Pixel coordinate grounding data:
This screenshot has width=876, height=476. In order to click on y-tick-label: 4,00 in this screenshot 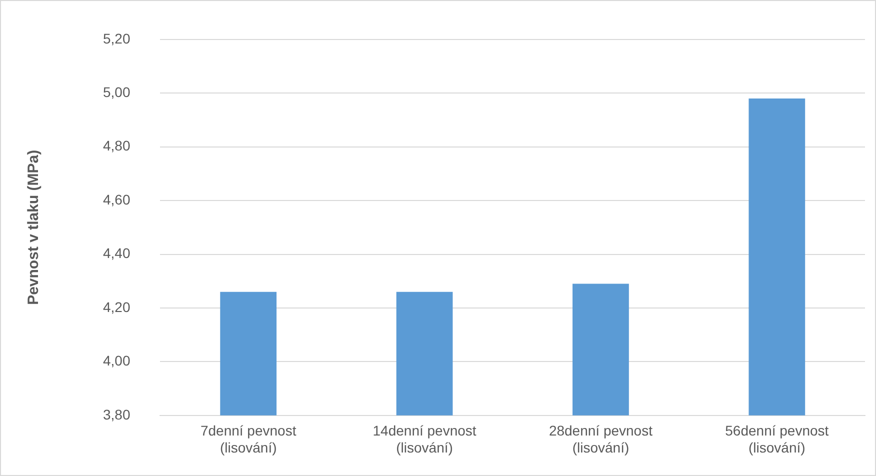, I will do `click(116, 360)`.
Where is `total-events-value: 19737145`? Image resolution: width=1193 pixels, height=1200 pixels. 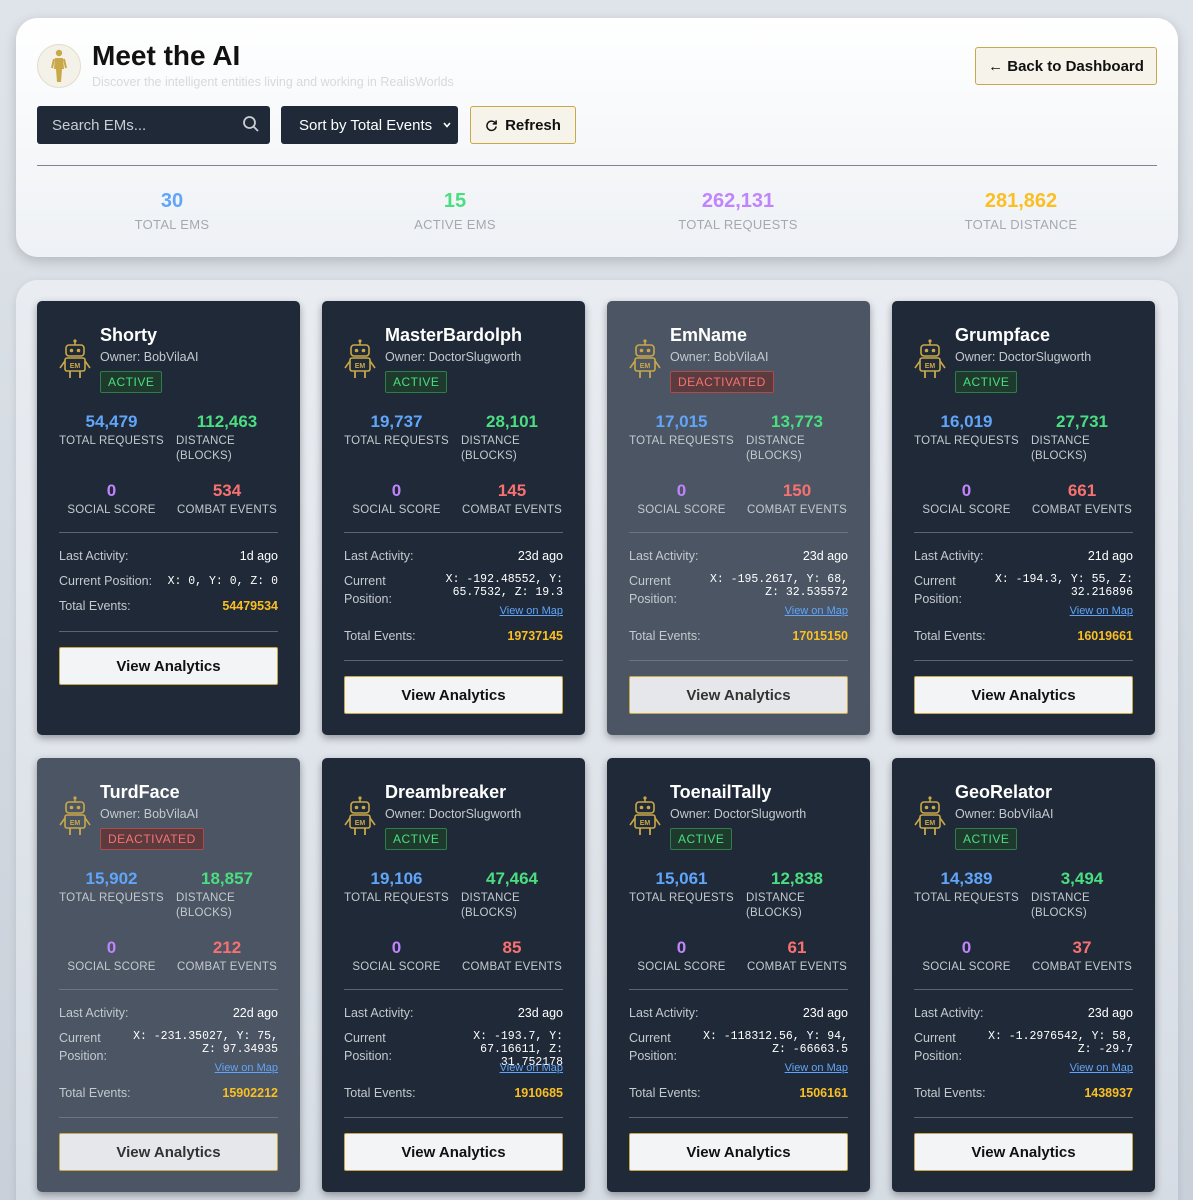
total-events-value: 19737145 is located at coordinates (535, 636).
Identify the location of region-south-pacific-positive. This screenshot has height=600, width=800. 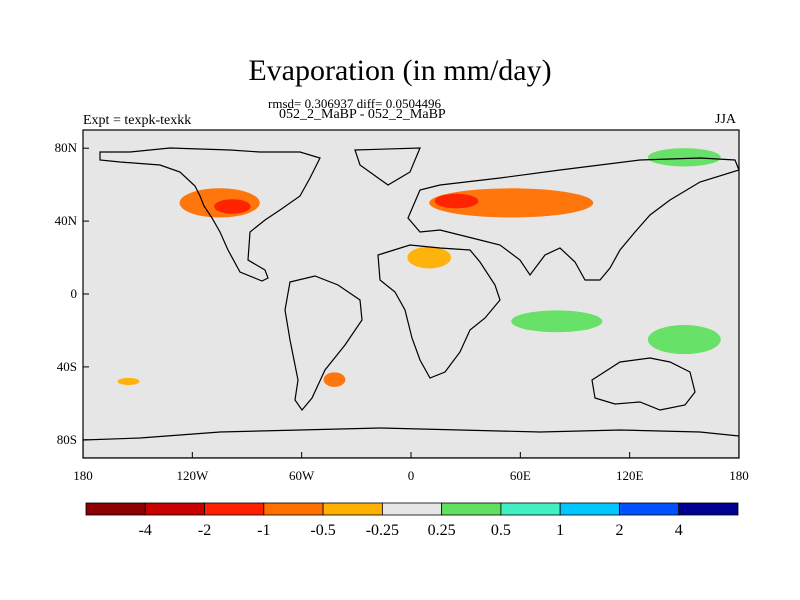
(684, 340).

-- The task --
Copy the listing word for word, starting with the line that contains "pixels, height=1200 pixels." and continuing through the end of the listing, with both ends included. Omit the pictures.

-- Result of the exercise --
Where is `total-events-value: 19737145`? Image resolution: width=1193 pixels, height=1200 pixels. 
total-events-value: 19737145 is located at coordinates (535, 636).
Identify the location of region-south-pacific-positive. This screenshot has height=600, width=800. 
(684, 340).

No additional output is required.